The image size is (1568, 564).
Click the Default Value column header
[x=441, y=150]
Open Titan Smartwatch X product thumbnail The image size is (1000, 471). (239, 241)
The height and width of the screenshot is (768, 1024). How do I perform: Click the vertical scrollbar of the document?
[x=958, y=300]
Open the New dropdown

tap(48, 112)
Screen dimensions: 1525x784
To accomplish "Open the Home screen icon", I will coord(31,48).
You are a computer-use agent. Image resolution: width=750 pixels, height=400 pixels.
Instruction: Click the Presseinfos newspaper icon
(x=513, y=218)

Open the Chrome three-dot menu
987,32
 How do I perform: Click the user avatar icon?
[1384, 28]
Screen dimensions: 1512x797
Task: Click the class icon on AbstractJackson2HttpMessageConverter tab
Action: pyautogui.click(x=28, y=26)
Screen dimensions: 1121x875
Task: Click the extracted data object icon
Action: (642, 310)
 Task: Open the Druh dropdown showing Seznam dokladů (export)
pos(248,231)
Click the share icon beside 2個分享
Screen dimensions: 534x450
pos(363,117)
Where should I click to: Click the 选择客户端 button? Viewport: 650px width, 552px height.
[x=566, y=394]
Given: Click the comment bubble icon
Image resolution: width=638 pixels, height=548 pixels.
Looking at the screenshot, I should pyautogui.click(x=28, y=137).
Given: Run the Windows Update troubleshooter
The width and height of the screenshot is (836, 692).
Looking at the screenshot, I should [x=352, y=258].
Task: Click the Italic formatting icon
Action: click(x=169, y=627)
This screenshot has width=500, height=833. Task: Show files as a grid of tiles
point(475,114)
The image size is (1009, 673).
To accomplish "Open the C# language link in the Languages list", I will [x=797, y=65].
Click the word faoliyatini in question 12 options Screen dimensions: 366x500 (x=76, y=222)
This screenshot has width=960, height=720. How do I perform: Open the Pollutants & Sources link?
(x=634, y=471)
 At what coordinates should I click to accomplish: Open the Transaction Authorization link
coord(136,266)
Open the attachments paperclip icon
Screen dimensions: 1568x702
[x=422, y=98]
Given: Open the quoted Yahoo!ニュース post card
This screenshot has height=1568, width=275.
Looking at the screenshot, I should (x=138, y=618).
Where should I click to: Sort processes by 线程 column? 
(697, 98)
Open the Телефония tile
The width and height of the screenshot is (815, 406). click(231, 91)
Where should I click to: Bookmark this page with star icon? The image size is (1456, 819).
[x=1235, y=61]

- [WHAT TO DO]
Reproduce all the rows above, swapping every "dropdown" for "drop-down list" and leaving everything else untouched.

- [TASK RESPONSE]
The image size is (1568, 564).
Click the Default Value column header
[x=441, y=150]
Open Titan Smartwatch X product thumbnail The image size is (1000, 471). (239, 241)
The height and width of the screenshot is (768, 1024). How do I perform: Click the vertical scrollbar of the document?
[x=958, y=300]
Open the New drop-down list

tap(48, 112)
Screen dimensions: 1525x784
To accomplish "Open the Home screen icon", I will coord(31,48).
You are a computer-use agent. Image resolution: width=750 pixels, height=400 pixels.
Instruction: Click the Presseinfos newspaper icon
(x=513, y=218)

Open the Chrome three-dot menu
987,32
 How do I perform: Click the user avatar icon?
[1384, 28]
Screen dimensions: 1512x797
Task: Click the class icon on AbstractJackson2HttpMessageConverter tab
Action: pyautogui.click(x=28, y=26)
Screen dimensions: 1121x875
Task: Click the extracted data object icon
Action: (642, 310)
 Task: Open the Druh drop-down list showing Seznam dokladů (export)
pos(248,231)
Click the share icon beside 2個分享
Screen dimensions: 534x450
pos(363,117)
Where should I click to: Click the 选择客户端 button? Viewport: 650px width, 552px height.
[x=566, y=394]
Given: Click the comment bubble icon
Image resolution: width=638 pixels, height=548 pixels.
Looking at the screenshot, I should pyautogui.click(x=28, y=137).
Given: Run the Windows Update troubleshooter
The width and height of the screenshot is (836, 692).
Looking at the screenshot, I should [x=352, y=258].
Task: Click the Italic formatting icon
Action: click(x=169, y=627)
This screenshot has width=500, height=833. Task: Show files as a grid of tiles
point(475,114)
The image size is (1009, 673).
To accomplish "Open the C# language link in the Languages list", I will [x=797, y=65].
Click the word faoliyatini in question 12 options Screen dimensions: 366x500 (x=76, y=222)
This screenshot has width=960, height=720. How do I perform: Open the Pollutants & Sources link?
(x=634, y=471)
 At what coordinates should I click to accomplish: Open the Transaction Authorization link
coord(136,266)
Open the attachments paperclip icon
Screen dimensions: 1568x702
[x=422, y=98]
Given: Open the quoted Yahoo!ニュース post card
This screenshot has height=1568, width=275.
Looking at the screenshot, I should (x=138, y=618).
Where should I click to: Sort processes by 线程 column? 
(697, 98)
Open the Телефония tile
The width and height of the screenshot is (815, 406). click(231, 91)
Where should I click to: Bookmark this page with star icon? The image size is (1456, 819).
[x=1235, y=61]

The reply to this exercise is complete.